As noted above, U.S. Pat. It has been taught that this can be done. These grooves form a gap along the contact line of the driving body and flywheel that allows the flow of accumulated foreign matter. Since the foreign matter moves elsewhere as it accumulates, it does not accumulate sufficiently in the driving body-flywheel contact area to cause frictional losses between the driving body and the flywheel over a long period of time. US Patent No. 4
．． No. 519.535 further teaches that the circumferential grooves do not tend to fill with foreign matter.
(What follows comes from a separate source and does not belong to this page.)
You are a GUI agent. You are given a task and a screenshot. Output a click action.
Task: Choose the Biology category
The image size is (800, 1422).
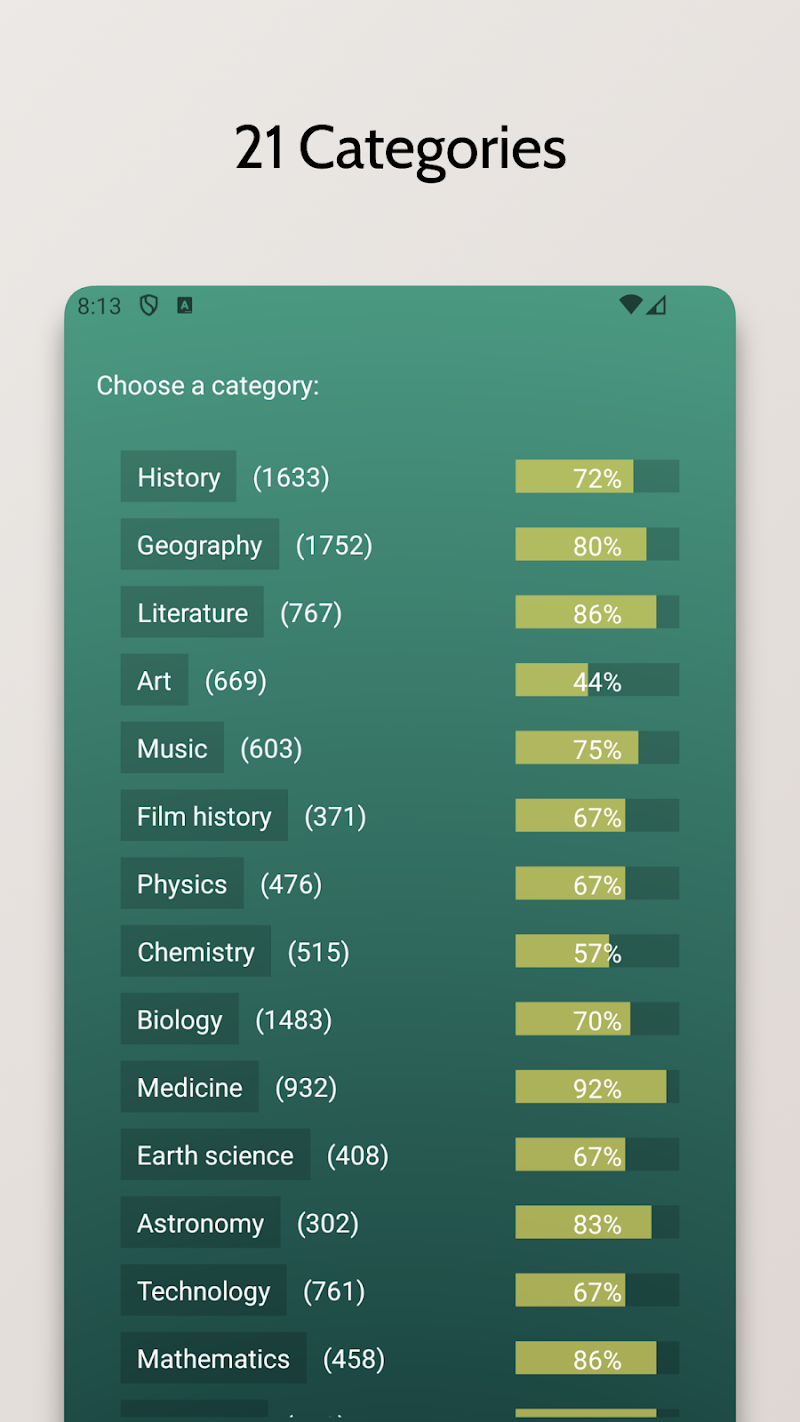180,1020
However, as described above, the driving body does not wear uniformly, and ridges are formed in the longitudinal direction of the driving body.
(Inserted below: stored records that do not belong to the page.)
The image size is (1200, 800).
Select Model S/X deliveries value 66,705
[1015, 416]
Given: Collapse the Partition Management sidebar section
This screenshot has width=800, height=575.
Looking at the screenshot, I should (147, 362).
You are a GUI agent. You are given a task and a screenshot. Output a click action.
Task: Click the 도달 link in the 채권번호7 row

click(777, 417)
The invention provides that if one or more grooves formed in the peripheral working surface of the flywheel are at a predetermined angle with respect to the parallel edges of the peripheral working surface of the flywheel, It is based on the finding that said groove crosses the line contact as it moves around the flywheel and along the driving body to its upper end.

As a result, the one or more grooves exert a squeezing and wiping action on the contact area between the driving body and the flywheel, which causes foreign matter to accumulate between the driving body and the flywheel and resulting in friction. more effectively prevents the loss of That is, the groove of the present invention not only forms a gap along the moving driving body-flywheel contact line or the line in which foreign matter on the driving body and flywheel flows, as described in the above-mentioned U.S. patent specification, but also forms a gap along these lines. It also produces a squeezing and wiping action to more thoroughly clean the working surfaces of the members.

Moreover, both the flywheel and the driving body wear more evenly and no circumferential ridges are formed on the driving body, further increasing the usable life of the driving body.

The teachings of the present invention are applicable to all types of electromechanical fastener driving tools in which the driving body of the tool is driven through the operating stroke by frictional engagement with at least one rapidly rotating flywheel. be understood.

〔Example〕

DESCRIPTION OF THE PREFERRED EMBODIMENTS The present invention will be specifically described below with reference to embodiments shown in the accompanying drawings.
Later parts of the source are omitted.